Attachment B is a sample Committed Cost Sharing Authorization Form. Again, this is an internal matter only, and should not be submitted to the sponsor.
For any proposal with third party cost sharing, there must be written commitment, from an individual with authority to bind the third party, that this cost sharing will occur. The party should be aware that the University will require auditable documentation that the agreed to level of committed cost sharing has been provided.
Recording committed cost-shared expenditures
The following are general guidelines for recording committed cost-shared expenditures. More detailed procedures are included under the "Accounting for Cost Sharing." Cost sharing indexes will be established in the same ledger as, and supplement to, the index identified as the source of cost sharing.
1. Faculty, student or staff effort
Committed cost sharing of effort will be entered on the Personnel Action Form (PAF), attributed to the cost sharing index(es) in the same manner as direct effort is charged to the award’s index. Cost sharing resulting from imposition of a salary cap shall be charged to a separate cost sharing index from that one recording other cost-shared effort. The expended cost sharing of effort will be explicitly listed on effort certification reports so that only changes need to be entered when completing the effort certification report.
The related cost-shared employee benefits expenses will be automatically calculated and charged to the cost sharing index where the cost-shared pay is charged.
Because of the unique nature of cost sharing documentation for equipment, the PI shall consult with OSPA and Grants and Contracts Accounting regarding necessary documentation prior to presenting the proposal for review.
3. Other direct costs
Committed cost sharing expenditures will be charged to the appropriate cost sharing index(es) which was created based on information provided in the proposal process.

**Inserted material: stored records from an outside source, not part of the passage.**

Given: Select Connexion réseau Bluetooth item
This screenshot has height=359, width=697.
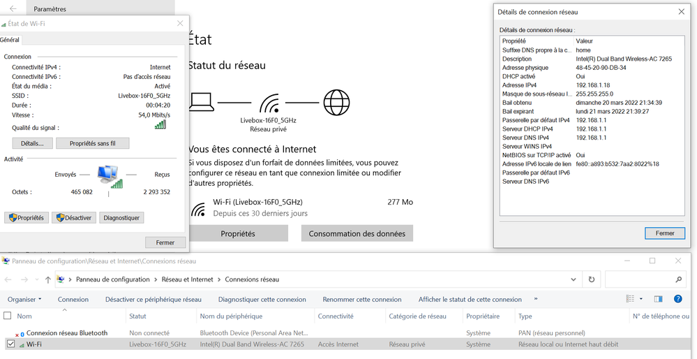Looking at the screenshot, I should tap(66, 333).
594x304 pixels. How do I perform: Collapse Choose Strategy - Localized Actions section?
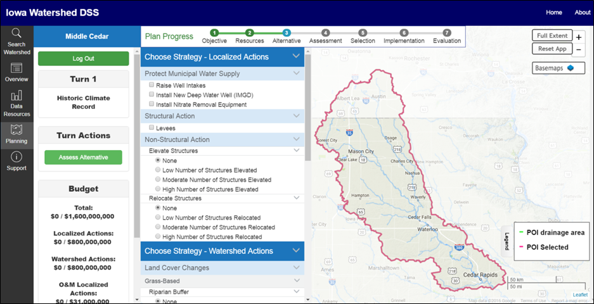point(295,56)
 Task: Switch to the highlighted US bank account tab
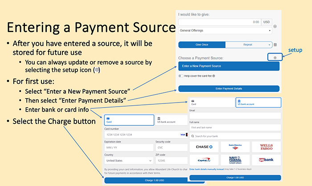click(x=258, y=103)
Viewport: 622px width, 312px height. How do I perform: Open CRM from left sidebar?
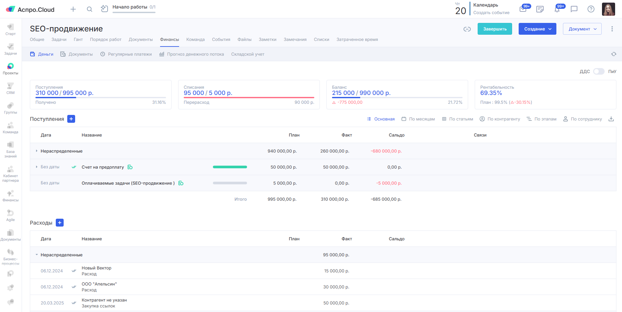[x=10, y=88]
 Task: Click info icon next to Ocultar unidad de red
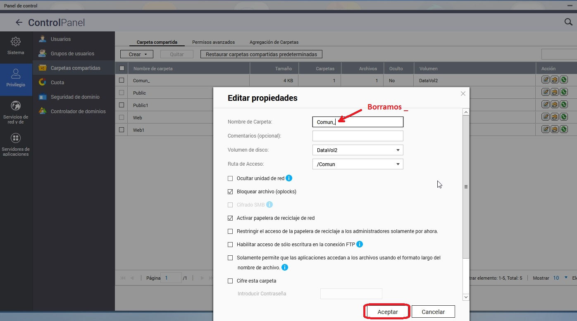289,178
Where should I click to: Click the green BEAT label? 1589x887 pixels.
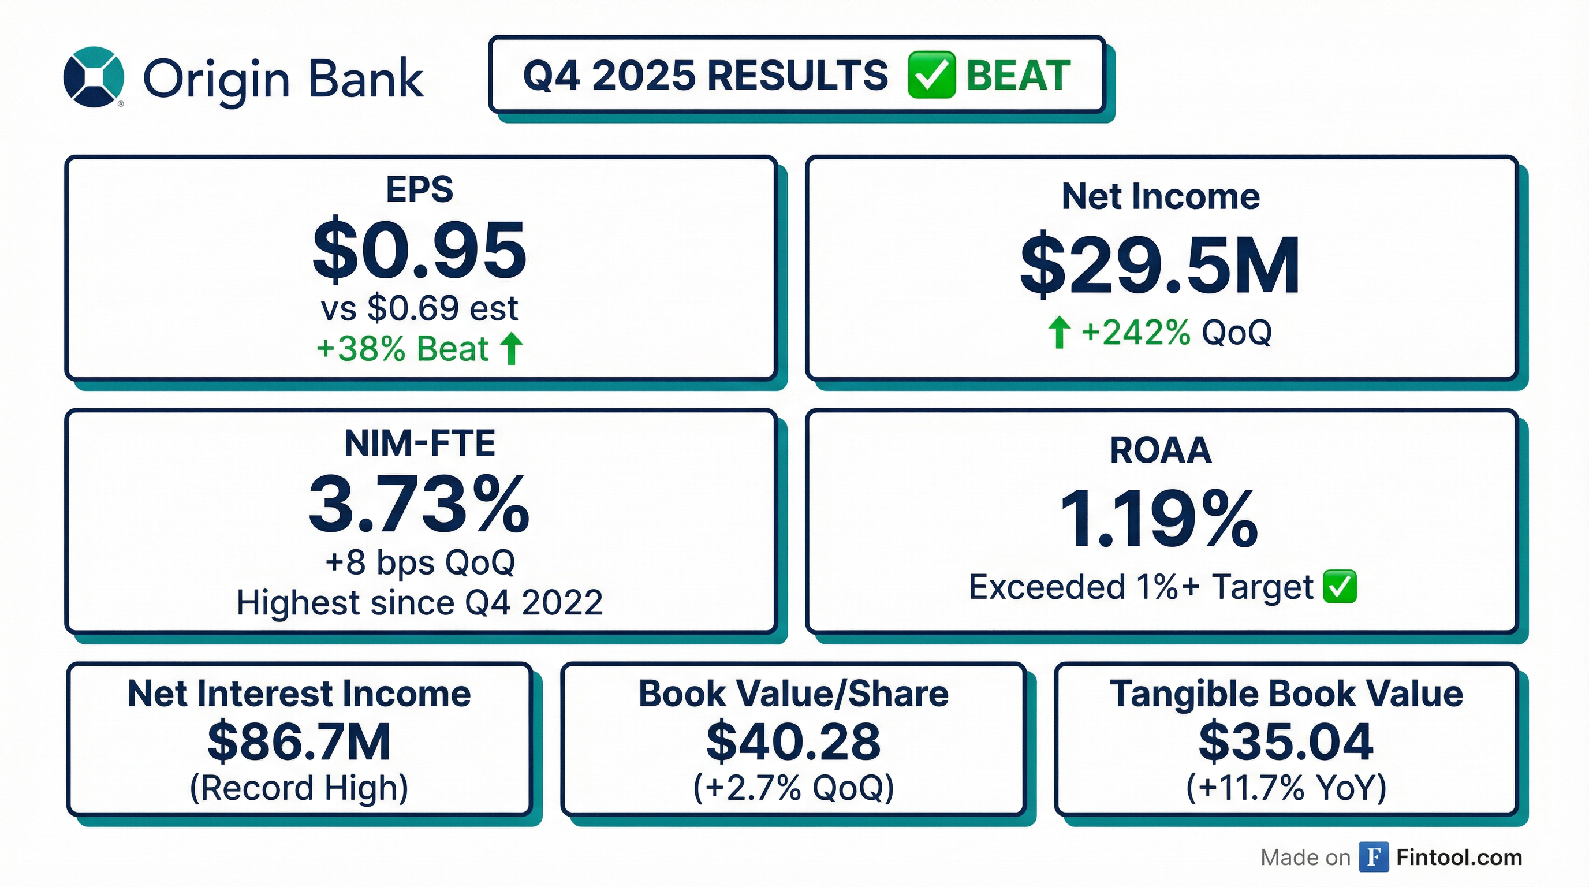pyautogui.click(x=1018, y=75)
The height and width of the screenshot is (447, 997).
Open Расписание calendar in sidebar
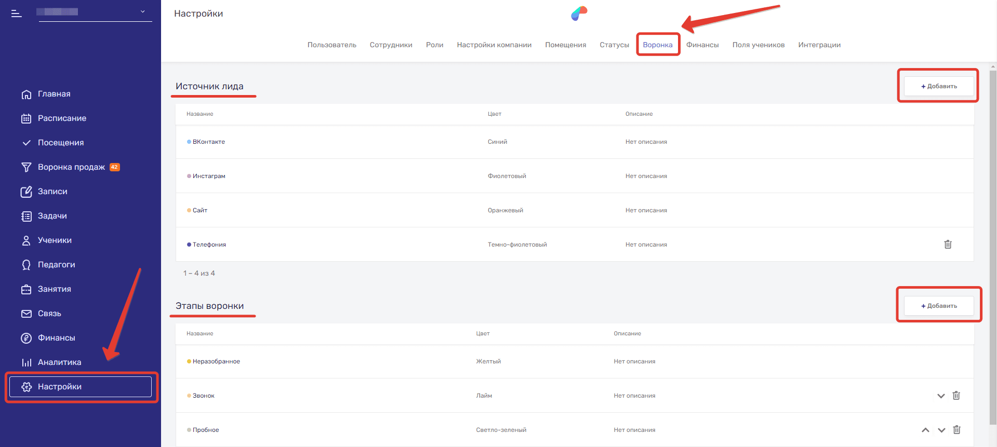coord(62,118)
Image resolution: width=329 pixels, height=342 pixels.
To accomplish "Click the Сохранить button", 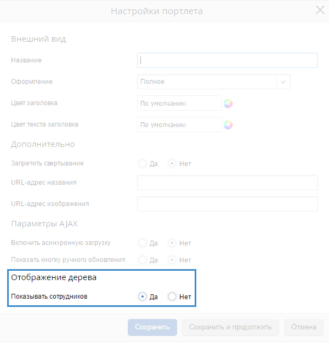I will (152, 327).
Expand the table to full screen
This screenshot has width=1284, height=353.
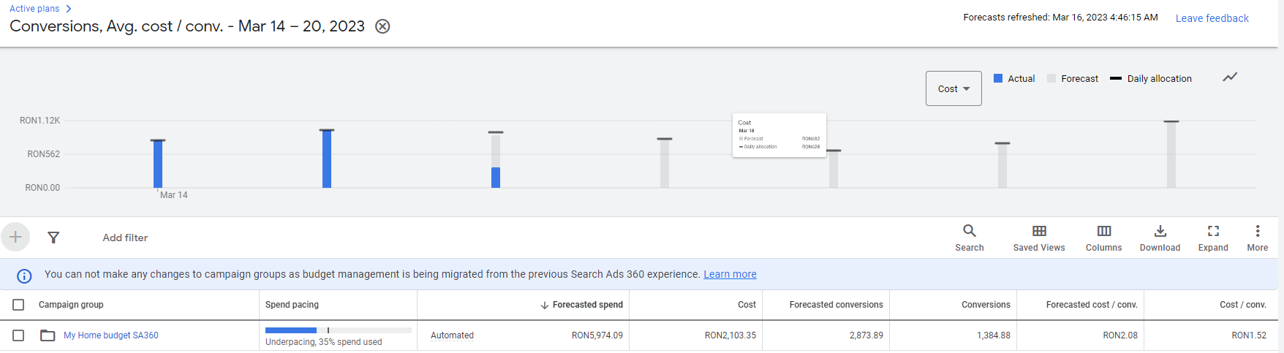[1213, 238]
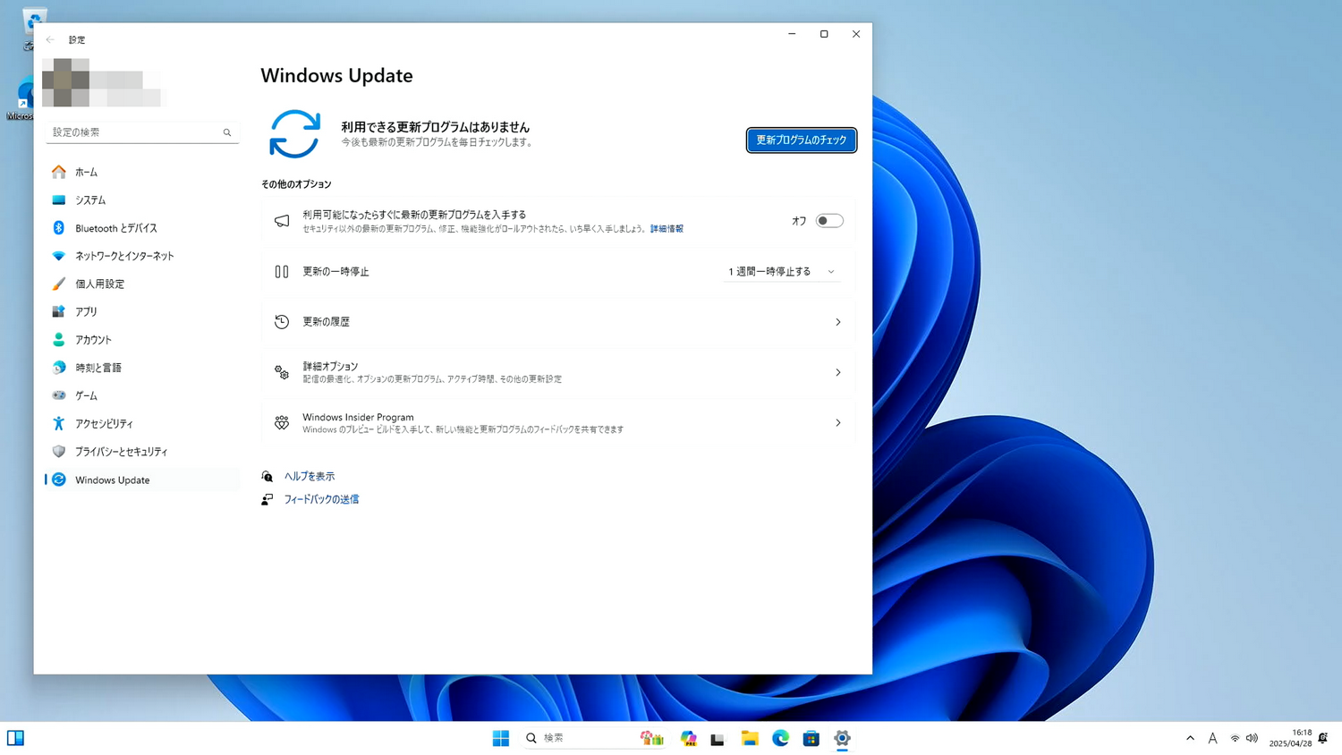This screenshot has height=755, width=1342.
Task: Enable getting latest updates as soon as available
Action: click(828, 220)
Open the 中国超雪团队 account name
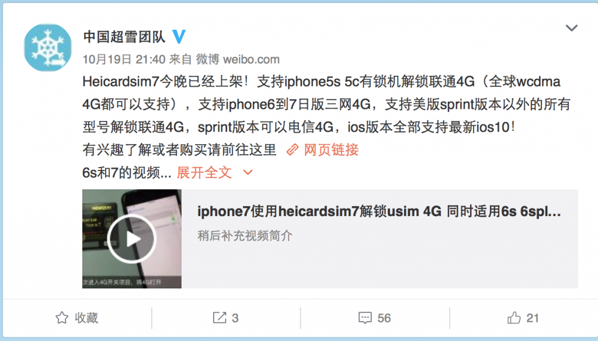Viewport: 598px width, 341px height. coord(124,37)
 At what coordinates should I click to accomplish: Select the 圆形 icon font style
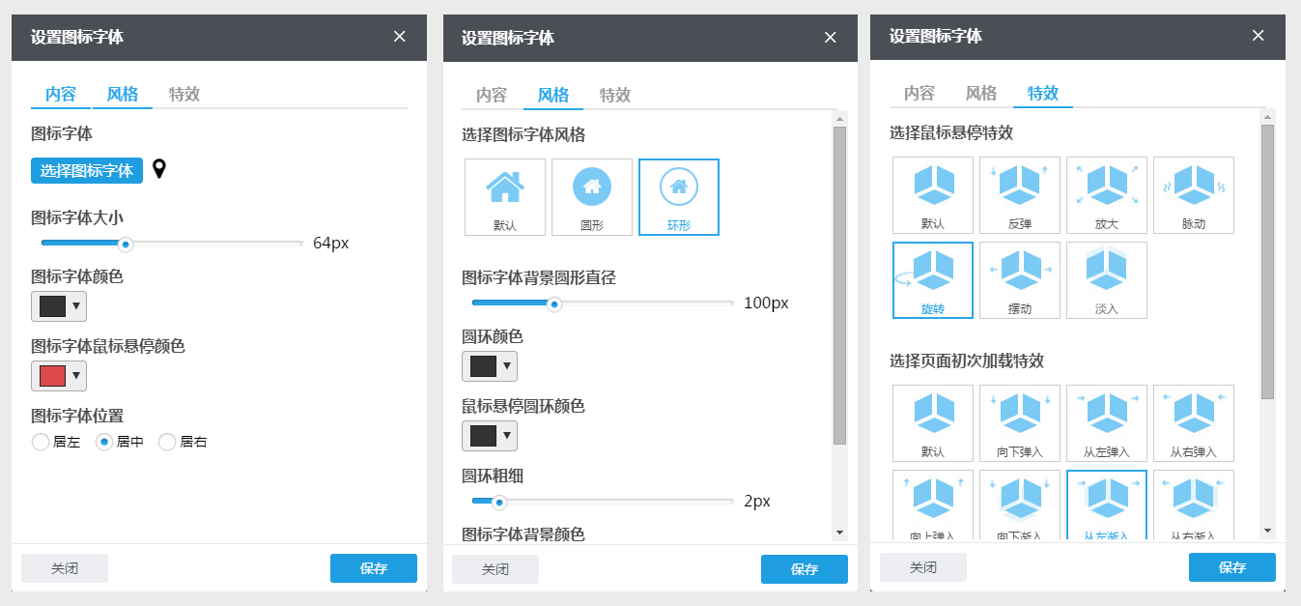(591, 197)
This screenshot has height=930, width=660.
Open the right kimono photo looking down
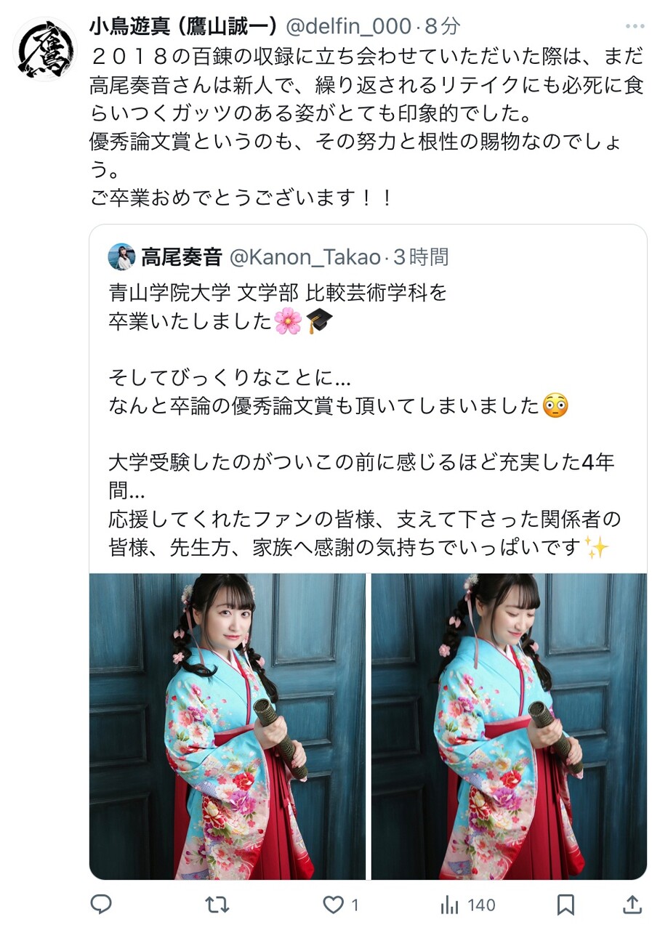coord(509,727)
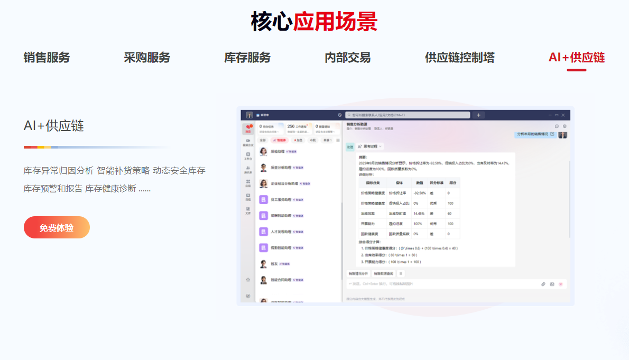Click the paperclip attachment icon in chat input
629x360 pixels.
(x=543, y=284)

4.Third party cost sharing
If a potential subawardee makes a cost sharing commitment which appears in the subawardee budget of the proposal, OSPA will require in the subaward agreement that the subawardee maintain records and report the cost sharing in its financial reports to the University. These reports will be due to VCU earlier than the date the University’s financial report is due to its sponsor.
If committed cost sharing is provided by a third party who is not a subawardee, the PI will gather documentation that the cost sharing occurred and its value. As part of project initiation, OSPA will provide Grants and Contracts Accounting a copy of the commitment.
5. Program income
If an award includes program income as committed (mandatory or voluntary) cost sharing, OSPA will so notify Grants and Contracts Accounting after acceptance of the award by requesting that a separate program income index be established. Grants and Contracts Accounting will flag the index as reportable cost sharing.
Facilities and administrative costs (F&A)
The accounting system is not capable of tracking cost-shared F&A costs; they will not appear in the expenditure statements. Grants and Contracts Accounting will impute the cost shared F&A costs based on the direct expenditures recorded in cost sharing index, using the approved rate for the period(s) of the direct expenditures.
Cost sharing reporting
The University is responsible for demonstrating that it has met mandatory cost sharing commitments. Grants and Contracts Accounting is responsible for reporting this cost sharing to the sponsoring agencies as required. In addition, Cost Analysis is responsible for appropriate inclusion of cost sharing expenses in F&A costs computations.